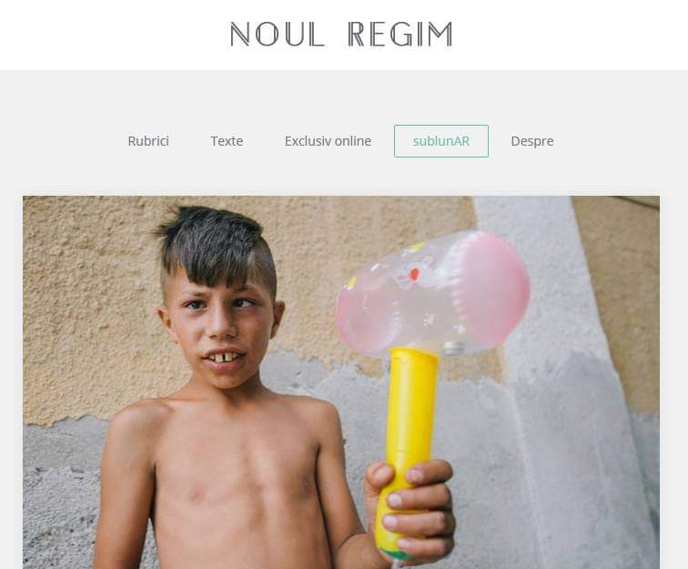The width and height of the screenshot is (688, 569).
Task: Click the boy's mohawk hairstyle in photo
Action: tap(215, 246)
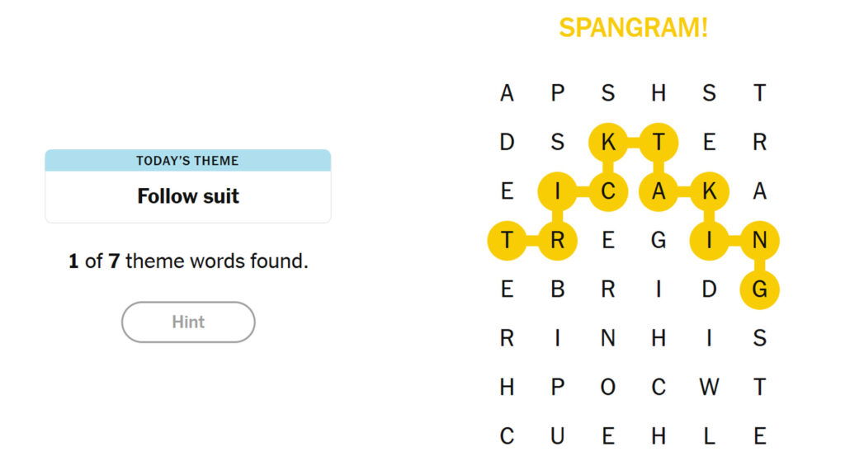Click the "1 of 7 theme words found" text
Screen dimensions: 845x475
coord(188,262)
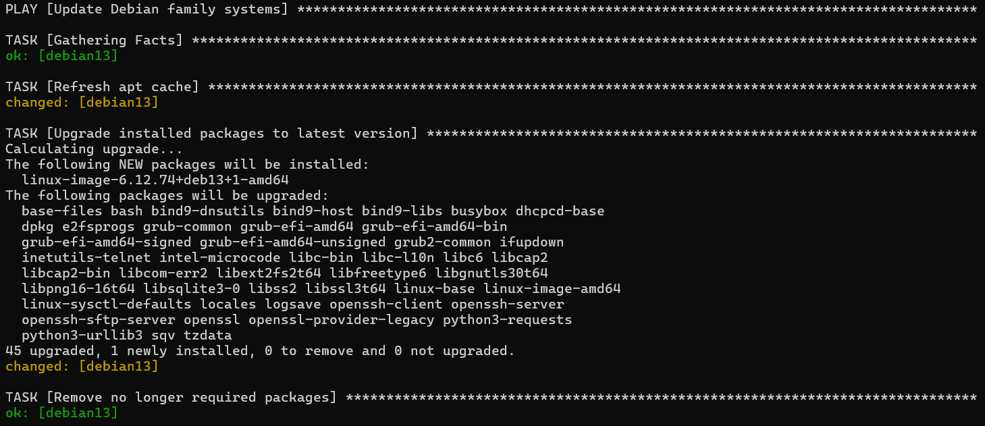Click the Remove no longer required packages task
This screenshot has height=426, width=985.
171,398
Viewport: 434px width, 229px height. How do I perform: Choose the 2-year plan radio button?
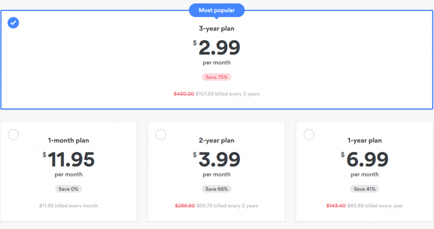coord(161,135)
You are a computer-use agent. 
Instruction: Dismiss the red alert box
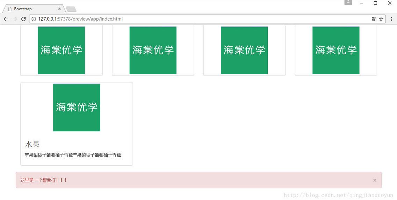pos(375,180)
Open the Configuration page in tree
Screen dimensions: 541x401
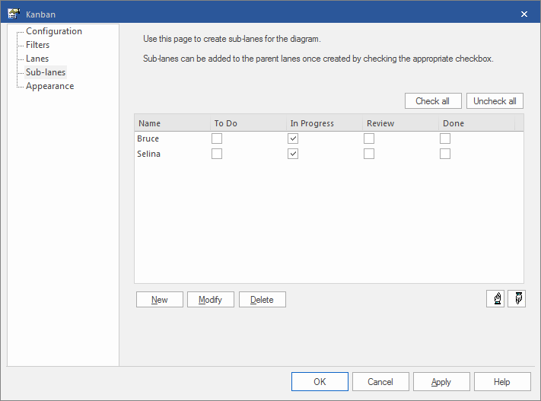tap(53, 31)
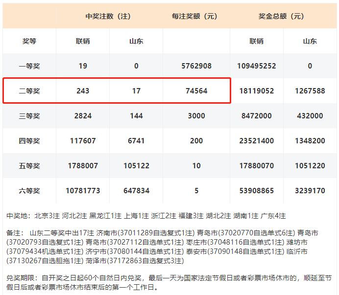Click the 五等奖 row label

(29, 166)
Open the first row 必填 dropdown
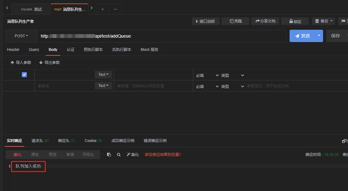This screenshot has width=348, height=191. (207, 75)
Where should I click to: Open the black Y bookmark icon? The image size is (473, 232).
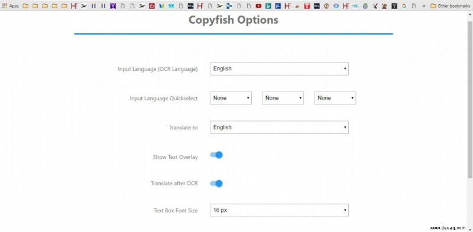[394, 6]
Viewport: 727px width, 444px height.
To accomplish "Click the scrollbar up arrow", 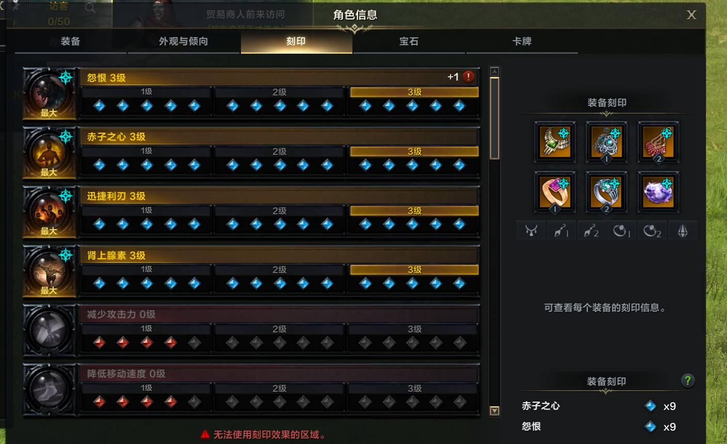I will point(494,71).
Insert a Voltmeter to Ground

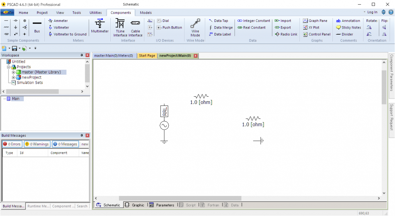click(x=68, y=34)
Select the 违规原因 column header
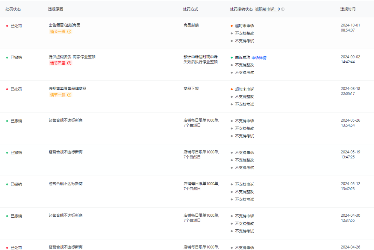Image resolution: width=374 pixels, height=250 pixels. tap(56, 9)
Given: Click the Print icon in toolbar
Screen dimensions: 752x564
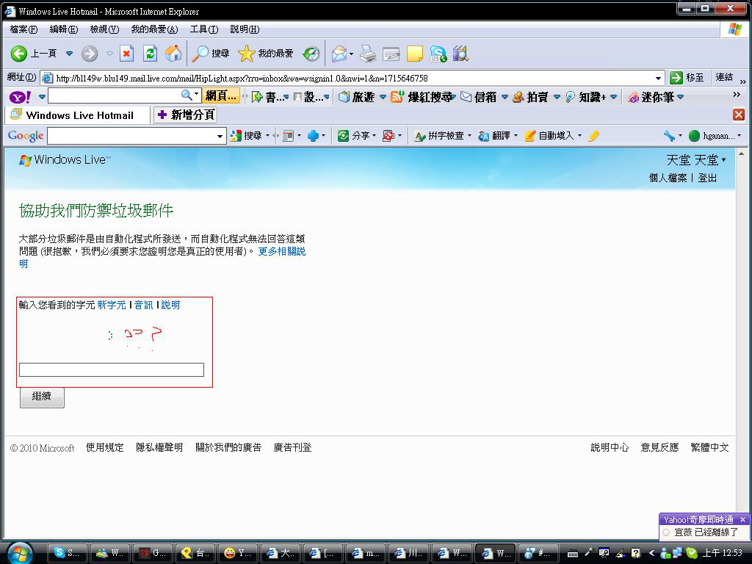Looking at the screenshot, I should [368, 54].
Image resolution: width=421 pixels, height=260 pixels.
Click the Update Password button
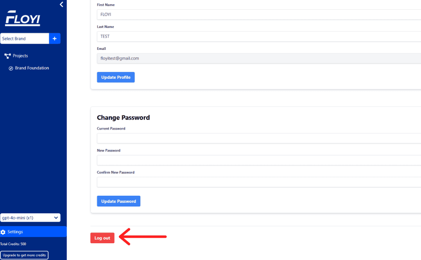119,201
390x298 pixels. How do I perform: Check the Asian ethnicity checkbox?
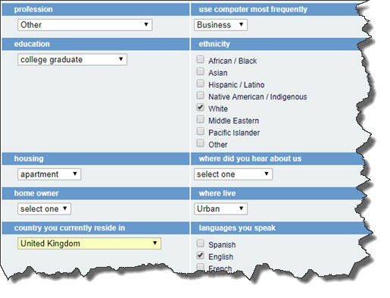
----
TRY IT: Leave out the pictures, and please output only the lines from the line that contains "Insert a Voltmeter to Ground" through the end of the data, both ends included.

EXERCISE ANSWER:
Insert a Voltmeter to Ground

click(x=68, y=34)
Select the 违规原因 column header
Image resolution: width=374 pixels, height=250 pixels. tap(56, 9)
Given: Click the Print icon in toolbar
Screen dimensions: 752x564
Looking at the screenshot, I should [368, 54].
Image resolution: width=421 pixels, height=260 pixels.
Click the Update Password button
119,201
390x298 pixels. How do I perform: Check the Asian ethnicity checkbox?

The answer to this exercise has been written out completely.